As you might expect with a game about recruiting a hundred heroes, there’s also a base building mechanic, but it manages to offer about as much entertainment as a game of Monopoly where trading properties is banned. In addition to needing funds and materials to build a new addition to your castle, you also need a specific hero, and until you’ve met them in the world, they just appear as a darkened silhouette. Once you do meet them somewhere out there, I hope you remember where you did and why they didn’t join up in the first place, because your castle ain’t getting off the ground until you bring in these particular folks to spruce the place up. And while missing out on a homebase blacksmith kind of sucks, what’s worse is that you’ll fail to pick up a fair number of recruits strictly because your palace isn’t palatial enough.

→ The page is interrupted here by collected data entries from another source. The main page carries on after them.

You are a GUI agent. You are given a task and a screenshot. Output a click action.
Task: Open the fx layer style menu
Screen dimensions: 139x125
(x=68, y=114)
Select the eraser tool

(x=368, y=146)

If you aren’t dissuaded enough by the latter commentary on Eiyuden Chronicle’s numerous flaws, I’ve saved the most egregious for last. In short, the Switch version runs like a dumpster fire and looks like the trash inside said dumpster. I’ve lost multiple hours of progress to screen freezes and a crash to the Switch home menu, and it’s entirely possible that I’ve spent even more time than that just watching loading screens or waiting for the menus to stop hitching. The frame rate jumps all over the place, and slows significantly during the strategic war battles that are as unattractive as they are unnecessary. There’s enough of a mess here that I’m not sure a hundred patches would be enough to clean it up.

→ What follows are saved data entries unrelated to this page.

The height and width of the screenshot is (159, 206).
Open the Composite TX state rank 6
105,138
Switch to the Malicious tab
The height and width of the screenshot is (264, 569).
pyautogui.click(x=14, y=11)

Eiyuden Chronicle: Hundred Heroes may yet find an audience with those unlucky enough to have supported the game’s Kickstarter campaign, filled with hope that they’d be getting a true successor to Suikoden. While Hundred Heroes may have aspired to such an accomplishment, there are painfully few ways it has lived up to that standard. Playing Hundred Heroes feels like a burden, and even more so when you consider the high caliber of RPGs that have already released in 2024 that it might be taking your attention away from. Any moments of joy the experience offers are immediately dashed by baffling game design choices that would feel antiquated at the turn of the century, let alone decades after that. Were I not reviewing the game I would have put it aside after a few hours and never thought about it again. Eiyuden Chronicle comes after scores and scores of excellent and successful turn-based RPGs from which it could draw inspiration. Instead, it neglects so many of the lessons learned throughout the years in favor of outdated, tedious gameplay.